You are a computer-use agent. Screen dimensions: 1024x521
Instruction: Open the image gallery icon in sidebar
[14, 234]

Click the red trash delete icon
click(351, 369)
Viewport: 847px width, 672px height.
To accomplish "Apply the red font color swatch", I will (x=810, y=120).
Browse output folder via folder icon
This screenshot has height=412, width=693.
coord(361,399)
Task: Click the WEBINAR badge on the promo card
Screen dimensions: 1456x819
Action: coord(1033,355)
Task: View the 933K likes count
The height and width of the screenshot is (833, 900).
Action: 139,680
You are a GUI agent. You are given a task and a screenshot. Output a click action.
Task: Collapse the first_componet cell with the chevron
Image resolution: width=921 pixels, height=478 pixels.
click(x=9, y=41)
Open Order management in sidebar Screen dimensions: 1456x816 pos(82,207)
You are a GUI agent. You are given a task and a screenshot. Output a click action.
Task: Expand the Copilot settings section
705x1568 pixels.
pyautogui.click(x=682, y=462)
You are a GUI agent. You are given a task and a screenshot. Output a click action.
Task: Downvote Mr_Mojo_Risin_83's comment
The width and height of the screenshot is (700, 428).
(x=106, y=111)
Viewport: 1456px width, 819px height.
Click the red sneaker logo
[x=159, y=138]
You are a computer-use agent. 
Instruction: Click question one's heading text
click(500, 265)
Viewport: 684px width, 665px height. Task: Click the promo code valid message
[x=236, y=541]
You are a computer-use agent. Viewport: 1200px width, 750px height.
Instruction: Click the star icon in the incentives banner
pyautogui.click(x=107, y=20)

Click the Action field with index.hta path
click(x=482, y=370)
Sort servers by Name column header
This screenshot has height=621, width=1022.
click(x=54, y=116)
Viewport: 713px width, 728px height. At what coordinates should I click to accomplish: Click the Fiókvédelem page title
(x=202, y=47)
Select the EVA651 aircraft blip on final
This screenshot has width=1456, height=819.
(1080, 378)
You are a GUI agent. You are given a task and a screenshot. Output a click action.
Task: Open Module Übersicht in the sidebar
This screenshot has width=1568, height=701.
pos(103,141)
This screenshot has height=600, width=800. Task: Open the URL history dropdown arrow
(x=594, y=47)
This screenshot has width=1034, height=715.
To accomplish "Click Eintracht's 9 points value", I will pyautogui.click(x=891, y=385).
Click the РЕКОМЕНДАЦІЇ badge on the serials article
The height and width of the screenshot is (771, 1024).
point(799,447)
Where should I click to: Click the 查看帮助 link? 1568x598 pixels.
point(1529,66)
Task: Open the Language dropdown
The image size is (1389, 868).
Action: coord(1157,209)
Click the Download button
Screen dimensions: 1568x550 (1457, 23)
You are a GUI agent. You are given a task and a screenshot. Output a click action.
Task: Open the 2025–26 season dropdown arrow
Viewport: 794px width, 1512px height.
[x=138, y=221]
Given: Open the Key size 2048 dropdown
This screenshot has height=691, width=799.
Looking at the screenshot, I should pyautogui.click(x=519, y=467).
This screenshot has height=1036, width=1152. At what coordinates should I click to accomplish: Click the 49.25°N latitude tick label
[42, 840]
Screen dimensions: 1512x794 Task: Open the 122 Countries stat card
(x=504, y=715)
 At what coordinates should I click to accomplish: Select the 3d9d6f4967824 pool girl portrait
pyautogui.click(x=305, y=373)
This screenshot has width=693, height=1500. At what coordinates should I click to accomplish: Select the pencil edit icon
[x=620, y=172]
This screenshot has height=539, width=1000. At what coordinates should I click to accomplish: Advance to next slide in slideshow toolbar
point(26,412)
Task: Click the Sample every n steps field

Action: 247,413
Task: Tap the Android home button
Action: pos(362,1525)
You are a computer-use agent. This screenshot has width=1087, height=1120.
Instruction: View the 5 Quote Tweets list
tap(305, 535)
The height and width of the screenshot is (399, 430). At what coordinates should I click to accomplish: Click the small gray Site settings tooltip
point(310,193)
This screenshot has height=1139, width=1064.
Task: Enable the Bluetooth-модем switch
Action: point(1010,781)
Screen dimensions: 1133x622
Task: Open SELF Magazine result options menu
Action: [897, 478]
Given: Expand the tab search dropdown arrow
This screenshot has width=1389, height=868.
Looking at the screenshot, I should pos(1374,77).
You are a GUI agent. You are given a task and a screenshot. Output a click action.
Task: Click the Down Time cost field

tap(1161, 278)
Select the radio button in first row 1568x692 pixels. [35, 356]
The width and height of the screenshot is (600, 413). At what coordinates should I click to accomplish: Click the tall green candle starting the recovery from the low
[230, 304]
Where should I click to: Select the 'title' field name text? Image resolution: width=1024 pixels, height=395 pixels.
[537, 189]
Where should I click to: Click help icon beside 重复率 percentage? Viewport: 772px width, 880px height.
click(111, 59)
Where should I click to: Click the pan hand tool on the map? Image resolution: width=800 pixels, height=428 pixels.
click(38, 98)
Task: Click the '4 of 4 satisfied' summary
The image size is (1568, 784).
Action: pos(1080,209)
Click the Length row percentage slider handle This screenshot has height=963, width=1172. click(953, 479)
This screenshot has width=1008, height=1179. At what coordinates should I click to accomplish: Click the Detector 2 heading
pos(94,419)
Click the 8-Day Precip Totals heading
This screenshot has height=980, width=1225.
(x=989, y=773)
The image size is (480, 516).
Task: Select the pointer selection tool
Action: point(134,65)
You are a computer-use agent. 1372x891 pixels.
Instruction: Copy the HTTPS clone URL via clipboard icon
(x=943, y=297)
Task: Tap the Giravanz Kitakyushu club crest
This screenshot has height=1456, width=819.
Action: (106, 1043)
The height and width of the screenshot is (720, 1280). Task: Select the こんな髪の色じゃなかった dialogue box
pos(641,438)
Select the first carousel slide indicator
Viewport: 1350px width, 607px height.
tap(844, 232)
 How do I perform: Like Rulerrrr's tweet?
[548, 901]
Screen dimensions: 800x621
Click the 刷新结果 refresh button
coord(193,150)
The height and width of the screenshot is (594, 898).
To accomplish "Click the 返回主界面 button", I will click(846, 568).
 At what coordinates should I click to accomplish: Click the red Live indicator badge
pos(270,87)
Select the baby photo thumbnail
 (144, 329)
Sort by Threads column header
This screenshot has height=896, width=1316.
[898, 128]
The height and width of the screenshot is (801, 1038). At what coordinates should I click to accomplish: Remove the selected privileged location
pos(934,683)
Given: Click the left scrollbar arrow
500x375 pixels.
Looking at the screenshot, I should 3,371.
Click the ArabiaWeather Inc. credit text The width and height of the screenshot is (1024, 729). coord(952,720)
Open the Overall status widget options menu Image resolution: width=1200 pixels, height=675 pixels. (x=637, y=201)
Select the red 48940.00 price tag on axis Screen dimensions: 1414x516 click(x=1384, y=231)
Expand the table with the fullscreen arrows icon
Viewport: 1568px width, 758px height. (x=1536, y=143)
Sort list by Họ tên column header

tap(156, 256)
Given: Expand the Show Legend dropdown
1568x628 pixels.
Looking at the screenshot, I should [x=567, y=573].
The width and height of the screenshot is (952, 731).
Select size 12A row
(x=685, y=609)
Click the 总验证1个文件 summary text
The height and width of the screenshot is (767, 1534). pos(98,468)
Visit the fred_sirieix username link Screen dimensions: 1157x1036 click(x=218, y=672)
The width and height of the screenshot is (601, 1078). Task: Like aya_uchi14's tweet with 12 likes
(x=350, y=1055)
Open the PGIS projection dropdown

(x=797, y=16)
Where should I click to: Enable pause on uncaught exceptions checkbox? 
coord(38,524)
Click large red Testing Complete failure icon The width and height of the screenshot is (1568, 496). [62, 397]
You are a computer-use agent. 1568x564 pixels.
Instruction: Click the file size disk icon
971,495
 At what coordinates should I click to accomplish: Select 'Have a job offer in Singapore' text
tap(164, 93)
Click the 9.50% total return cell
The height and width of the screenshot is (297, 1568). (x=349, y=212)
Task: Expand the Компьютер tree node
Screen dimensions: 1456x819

============================================================

- [Short exercise] Turn the lines of the records into a Markdown table with columns "No." and "Text", starting with the line that contains "Given: Expand the Show Legend dropdown" and going on through the end of the records. Number the rows in order and leave out blank lines.

- [Expected answer]
| No. | Text |
|---|---|
| 1 | Given: Expand the Show Legend dropdown |
| 2 | 1568x628 pixels. |
| 3 | Looking at the screenshot, I should [x=567, y=573]. |
| 4 | The width and height of the screenshot is (952, 731). |
| 5 | Select size 12A row |
| 6 | (x=685, y=609) |
| 7 | Click the 总验证1个文件 summary text |
| 8 | The height and width of the screenshot is (767, 1534). pos(98,468) |
| 9 | Visit the fred_sirieix username link Screen dimensions: 1157x1036 click(x=218, y=672) |
| 10 | The width and height of the screenshot is (601, 1078). Task: Like aya_uchi14's tweet with 12 likes |
| 11 | (x=350, y=1055) |
| 12 | Open the PGIS projection dropdown |
| 13 | (x=797, y=16) |
| 14 | Where should I click to: Enable pause on uncaught exceptions checkbox?  |
| 15 | coord(38,524) |
| 16 | Click large red Testing Complete failure icon The width and height of the screenshot is (1568, 496). [62, 397] |
| 17 | You are a computer-use agent. 1568x564 pixels. |
| 18 | Instruction: Click the file size disk icon |
| 19 | 971,495 |
| 20 |  At what coordinates should I click to accomplish: Select 'Have a job offer in Singapore' text |
| 21 | tap(164, 93) |
| 22 | Click the 9.50% total return cell |
| 23 | The height and width of the screenshot is (297, 1568). (x=349, y=212) |
| 24 | Task: Expand the Компьютер tree node |
| 25 | Screen dimensions: 1456x819 |